EXCERPTED PASSAGE
* * *

Someone who, for unexplained reasons, doesn’t seem to think so is the gorgeous Stephanie (Jennifer Morrison), whom he comes on to at a fancy LA bar/restaurant, where she’s accompanied by her jittery friend, Stevie (Sue Jean Kim), annoyingly agitated because some guy she’s slept with hasn’t texted her back in four hours. The guy turns out to be Jack’s buddy, Jeffrey (Quincy Dunn-Baker), a mildly dimwitted construction worker who’s head over heels for Stevie, a feeling we’re supposed to accept is mutual.

The play follows the swelling and ebbing romantic relationships between the two couples. Jack and Stephanie are conflicted because of his boozing and her work as a call girl commanding $2,500 an hour. He turned to the bottle 20 years before when a three-month affair with a woman went sour; her profession is vaguely related to her father’s abusive behavior. Jack, naturally, can’t admit he has a problem, while Stephanie makes too much dough as a sex worker to consider giving it up for something more respectable.

Stephanie may be a fancy hooker but, as written, played, and directed (by Lindsay Posner) she comes off more like the smart, beautiful girl-next-door who might just as easily be modeling or, as her mother believes, high on the corporate ladder at Calvin Klein. Why she would so quickly jump into bed with the vulgar, obnoxious Jack, with no monetary arrangement between them, is a question the play fails to answer. What exactly, one might ask, does he have that all her wealthy Johns are lacking? Booze breath?

The same could be said of the connection between the constantly angry, Zoloft-popping, self-doubting neurotic, Stevie, who works in the pharmaceutical industry, and her naive boyfriend, Jeffrey, by whom she gets pregnant. Kim is so screwed up she considers Jeffrey’s normalcy, that is, his not being in therapy, a drawback.
Sue Jean Kim, Jennifer Morrison, Matthew Perry, Quincy Dunn-Baker. Photo: Joan Marcus.
Similarly, the friendships between Jeffrey and Jack and Stephanie and Stevie lack basic credibility. Perry provides so little about these people apart from their most obvious characteristics, it’s hard to see them as little more than superficial figures whose principal raison d’être is to differ sharply from one another simply for the sake of contrast.

* * *

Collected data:
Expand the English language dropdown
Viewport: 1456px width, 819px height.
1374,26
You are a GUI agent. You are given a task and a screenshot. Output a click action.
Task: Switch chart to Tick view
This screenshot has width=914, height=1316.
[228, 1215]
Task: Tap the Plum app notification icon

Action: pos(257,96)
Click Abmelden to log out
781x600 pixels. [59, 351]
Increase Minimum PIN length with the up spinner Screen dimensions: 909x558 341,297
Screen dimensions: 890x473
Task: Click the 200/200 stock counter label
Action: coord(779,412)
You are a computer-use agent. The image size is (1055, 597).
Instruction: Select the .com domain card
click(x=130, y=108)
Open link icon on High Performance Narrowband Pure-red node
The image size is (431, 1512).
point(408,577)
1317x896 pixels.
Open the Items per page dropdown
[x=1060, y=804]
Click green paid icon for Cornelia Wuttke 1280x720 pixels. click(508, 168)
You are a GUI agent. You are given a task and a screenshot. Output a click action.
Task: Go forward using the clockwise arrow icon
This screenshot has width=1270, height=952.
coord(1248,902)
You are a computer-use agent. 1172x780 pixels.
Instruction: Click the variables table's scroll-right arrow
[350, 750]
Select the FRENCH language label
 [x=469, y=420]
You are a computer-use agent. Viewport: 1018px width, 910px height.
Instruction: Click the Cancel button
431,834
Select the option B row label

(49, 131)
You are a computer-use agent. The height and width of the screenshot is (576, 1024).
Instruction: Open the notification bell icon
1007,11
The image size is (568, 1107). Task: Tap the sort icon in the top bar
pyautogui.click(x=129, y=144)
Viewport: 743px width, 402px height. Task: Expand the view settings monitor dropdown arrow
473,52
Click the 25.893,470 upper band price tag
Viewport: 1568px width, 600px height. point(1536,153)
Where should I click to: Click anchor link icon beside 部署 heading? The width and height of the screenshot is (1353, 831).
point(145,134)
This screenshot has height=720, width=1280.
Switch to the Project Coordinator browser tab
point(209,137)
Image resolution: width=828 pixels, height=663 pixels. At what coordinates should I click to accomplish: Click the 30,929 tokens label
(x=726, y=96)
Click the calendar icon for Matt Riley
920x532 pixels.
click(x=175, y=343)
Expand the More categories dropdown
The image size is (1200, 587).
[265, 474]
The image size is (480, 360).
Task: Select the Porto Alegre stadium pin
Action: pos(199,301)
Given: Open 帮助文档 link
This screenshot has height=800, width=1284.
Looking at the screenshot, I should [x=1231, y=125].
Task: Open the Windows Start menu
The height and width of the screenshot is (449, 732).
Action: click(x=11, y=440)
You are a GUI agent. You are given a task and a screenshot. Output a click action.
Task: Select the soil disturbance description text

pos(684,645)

* * *

PROBLEM DESCRIPTION
According to the review, how much does Stephanie charge per hour as a call girl? Please rely only on the review, not the items.

RESPONSE TO THIS EXERCISE
$2,500 an hour.